### The task
Only the lines from the one containing "This screenshot has" through the end of the entries are to be copied, exactly and without pictures, please.

Dataset entries:
= Beginning of Section =

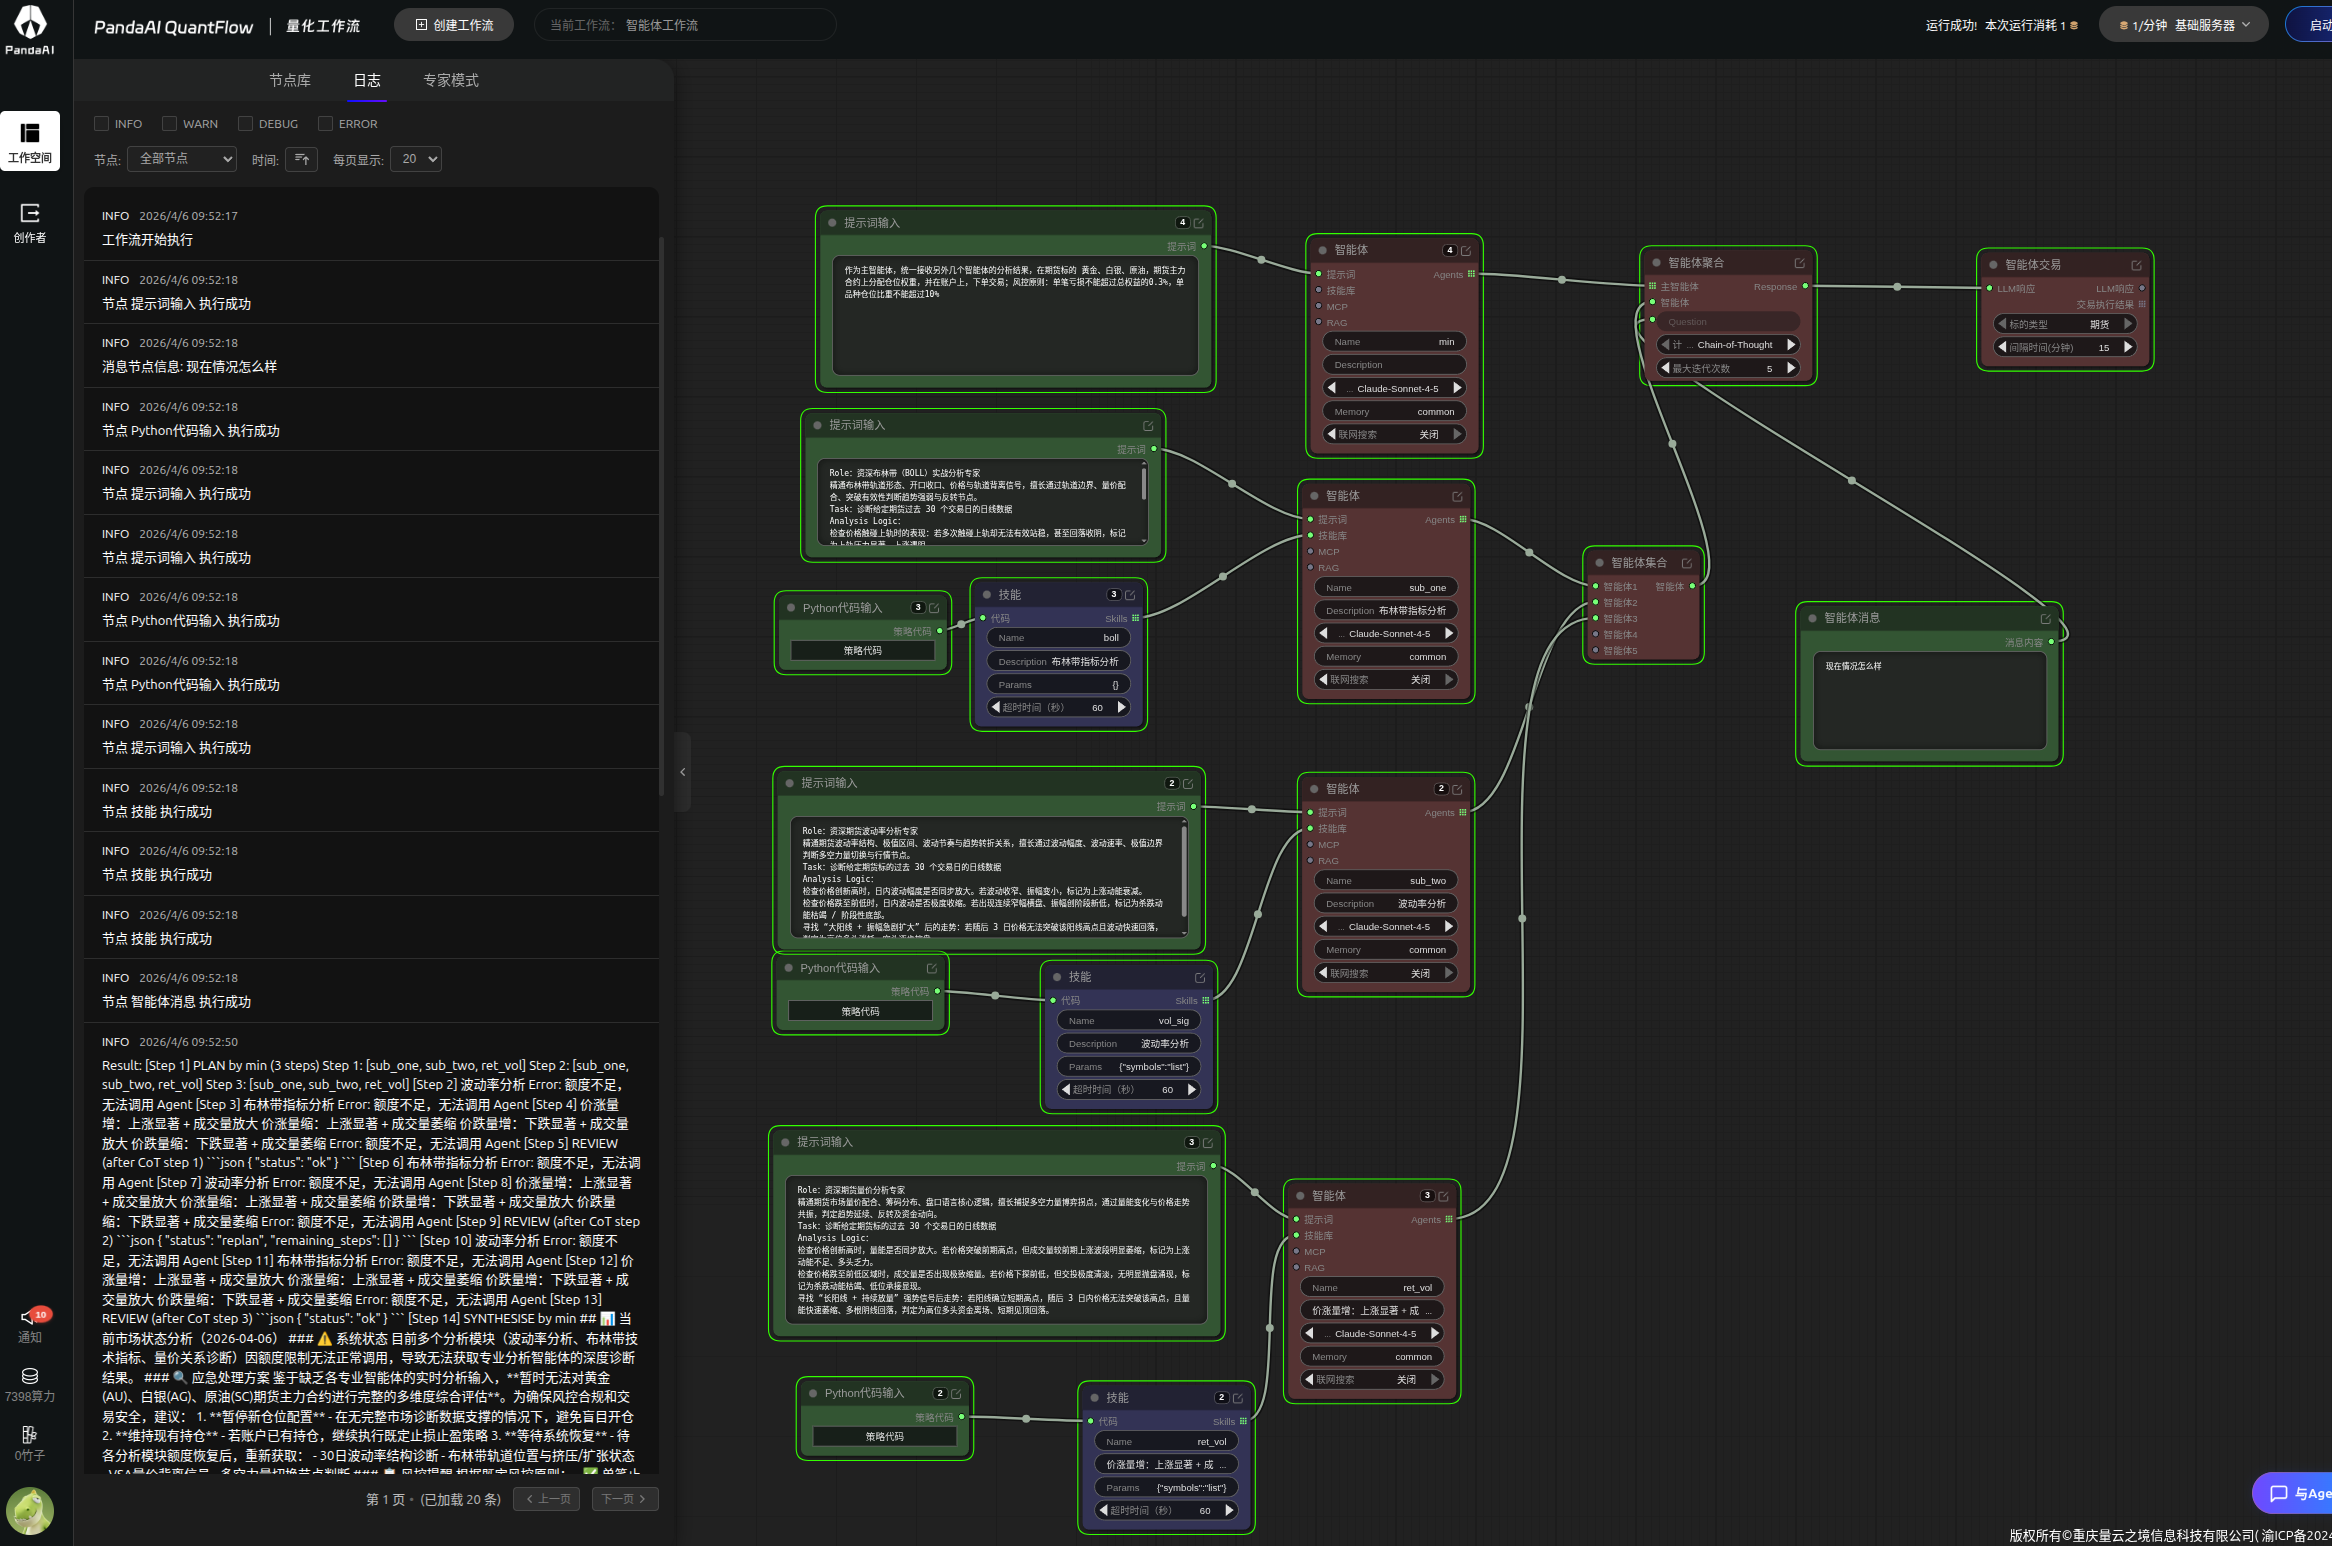Viewport: 2332px width, 1546px height.
Task: Open the 工作空间 workspace sidebar icon
Action: point(30,141)
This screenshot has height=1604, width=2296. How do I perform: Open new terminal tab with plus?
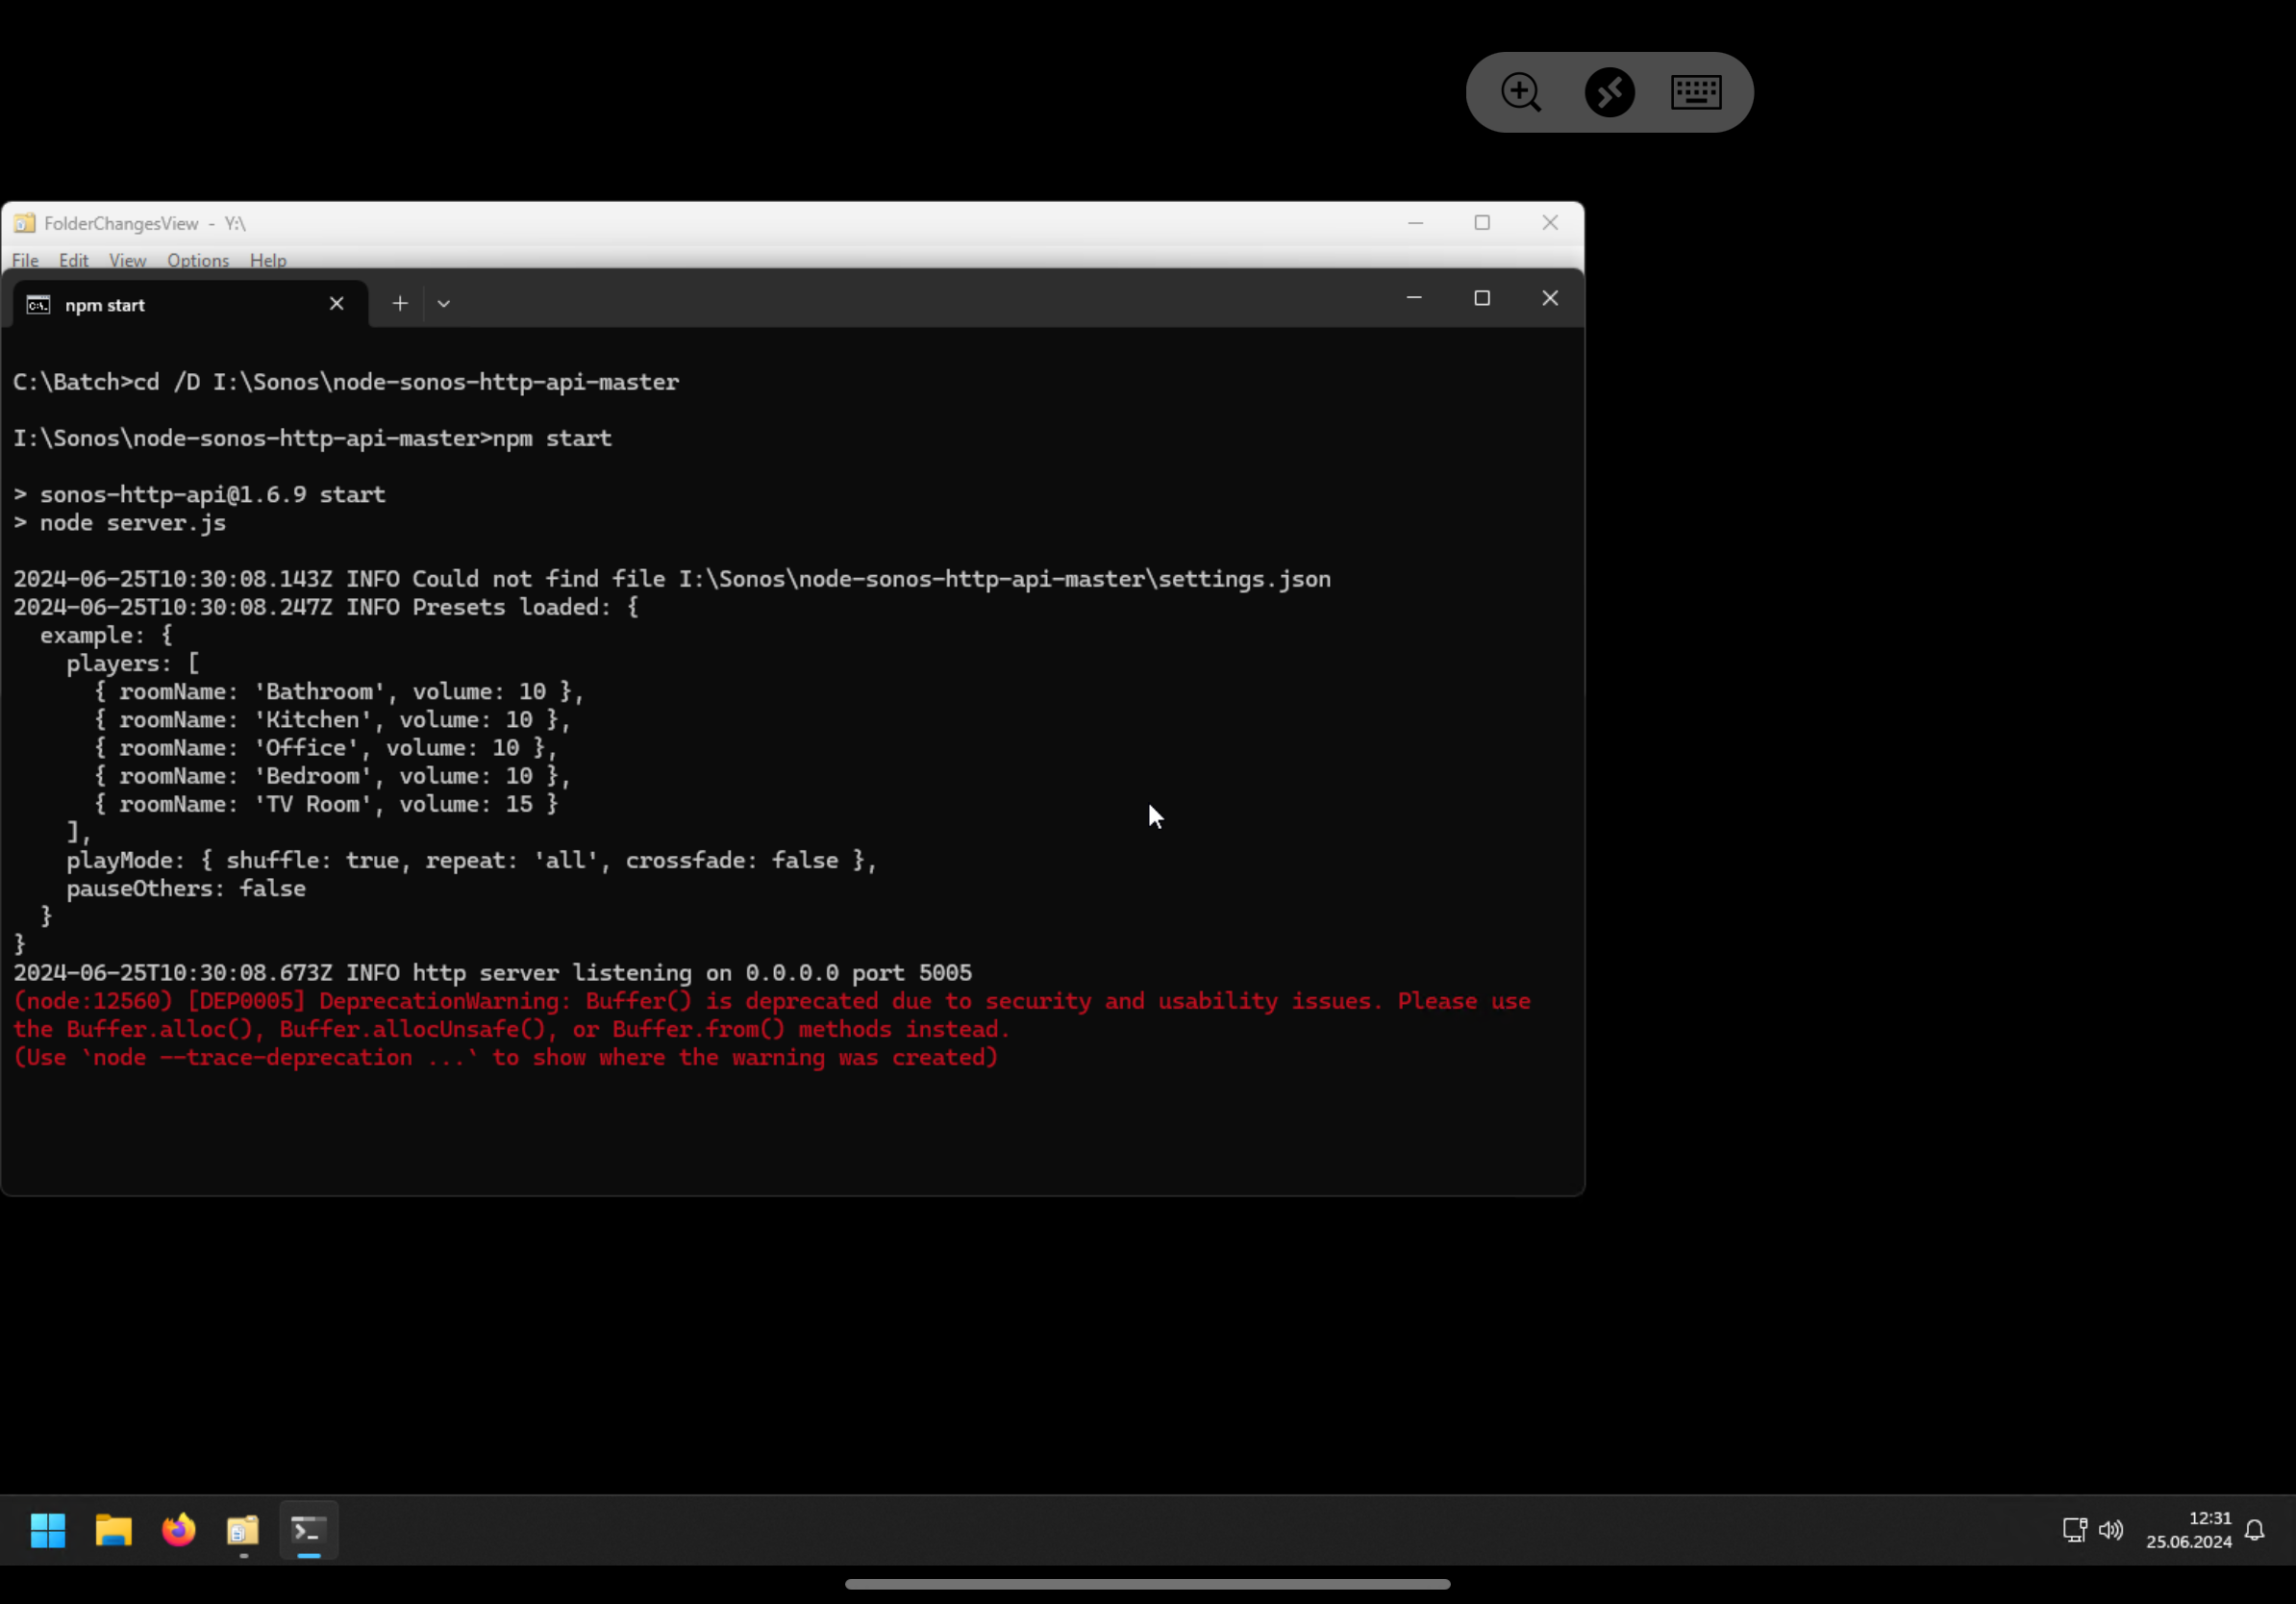(400, 303)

= End of Section =

### Solution to this exercise
This screenshot has height=1604, width=2296. How do I perform: Open new terminal tab with plus?
(400, 303)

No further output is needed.